### What is required
The response must consist of the lines from the one holding "At what coordinates" through the final line of the entries, given again exactly and without any pictures.

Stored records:
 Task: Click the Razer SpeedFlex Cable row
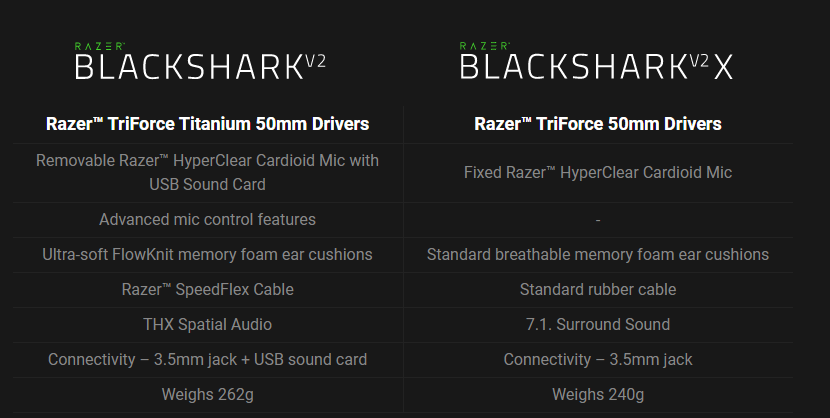(x=208, y=289)
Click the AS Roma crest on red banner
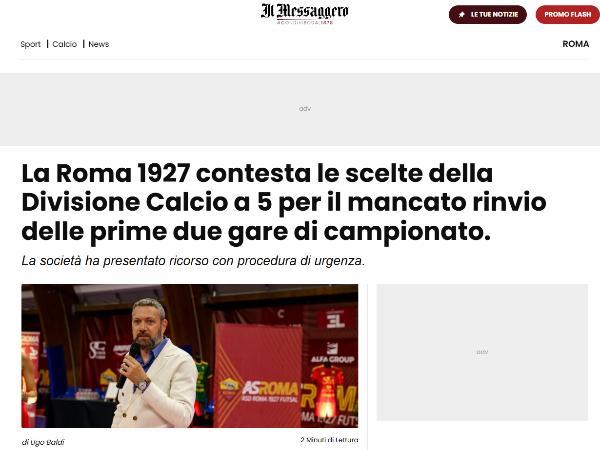 click(230, 388)
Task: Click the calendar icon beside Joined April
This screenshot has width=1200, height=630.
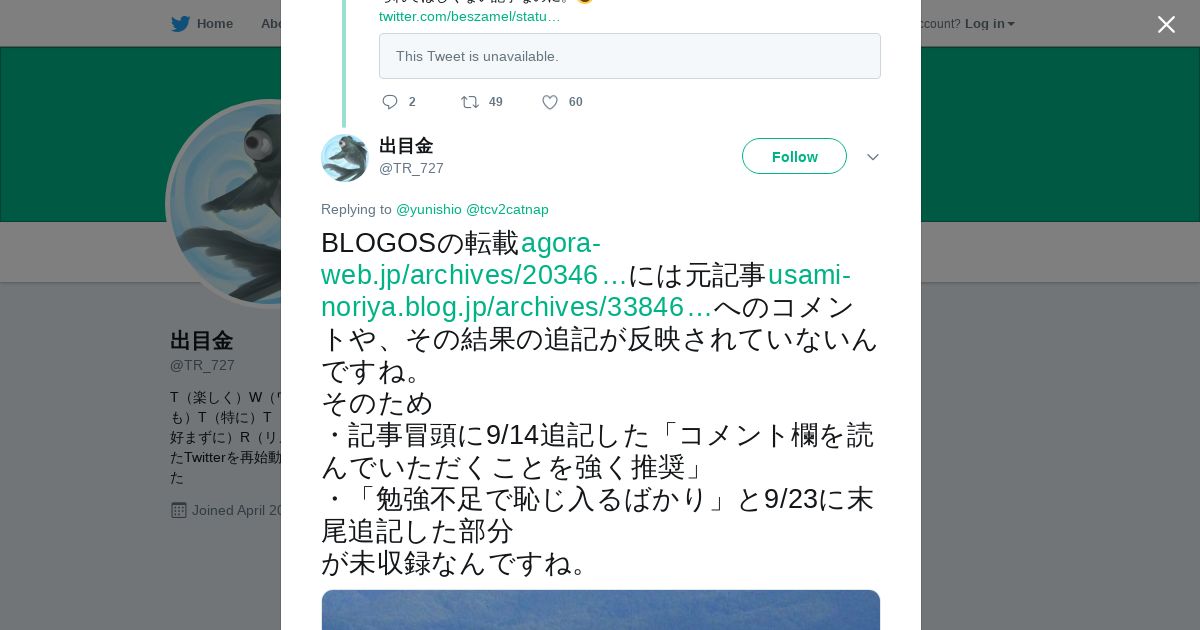Action: tap(179, 510)
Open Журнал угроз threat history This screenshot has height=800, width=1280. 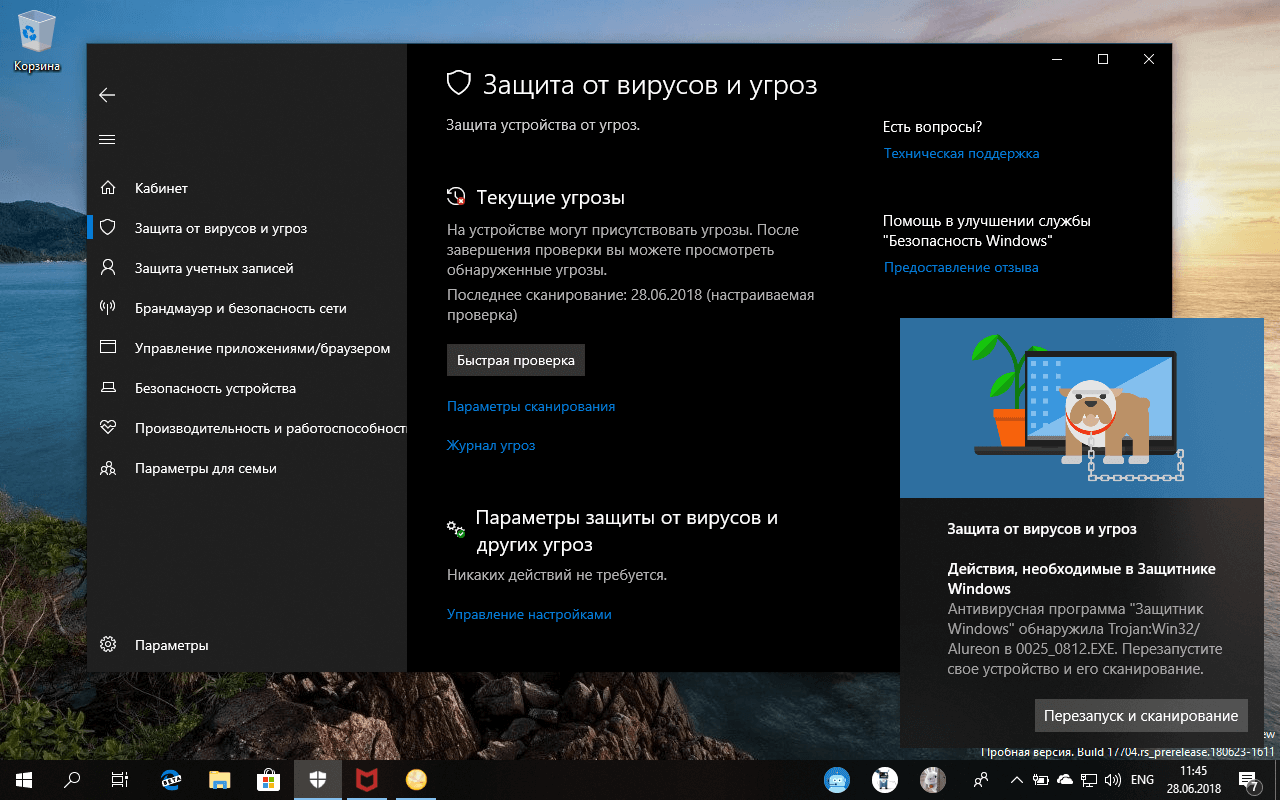point(491,445)
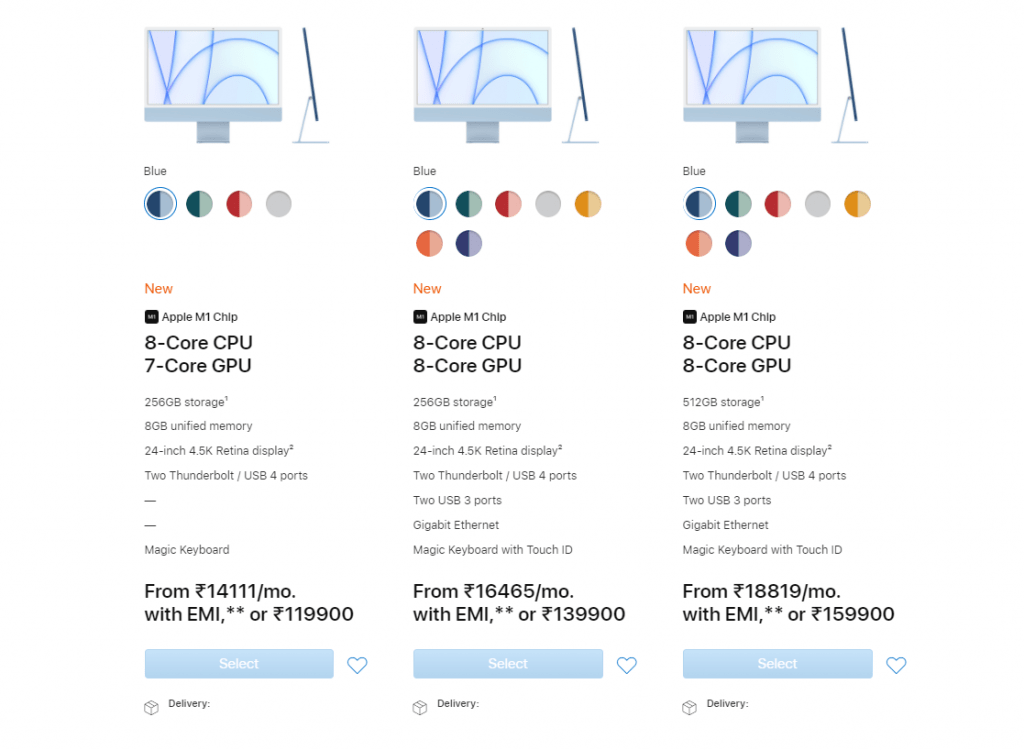Favorite the ₹139900 iMac with heart icon
The width and height of the screenshot is (1024, 750).
coord(627,665)

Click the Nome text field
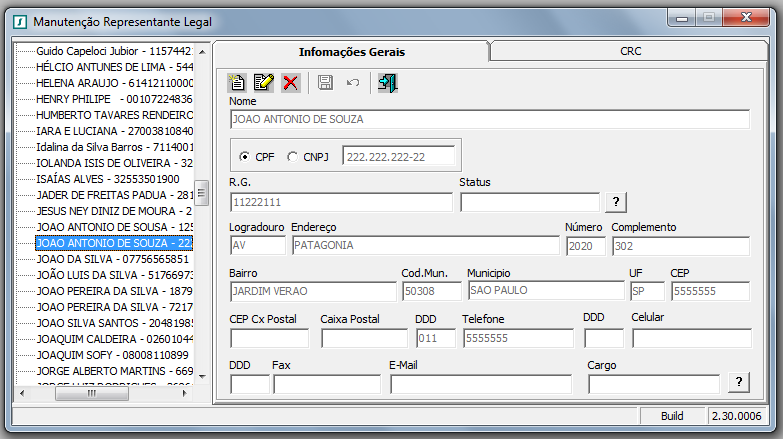[x=489, y=120]
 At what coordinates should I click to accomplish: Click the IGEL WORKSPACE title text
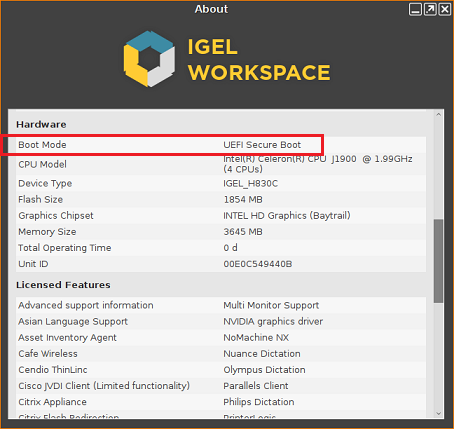coord(259,59)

### Reply
 At what coordinates should I click to accomplish: Click the IGEL WORKSPACE title text
coord(259,59)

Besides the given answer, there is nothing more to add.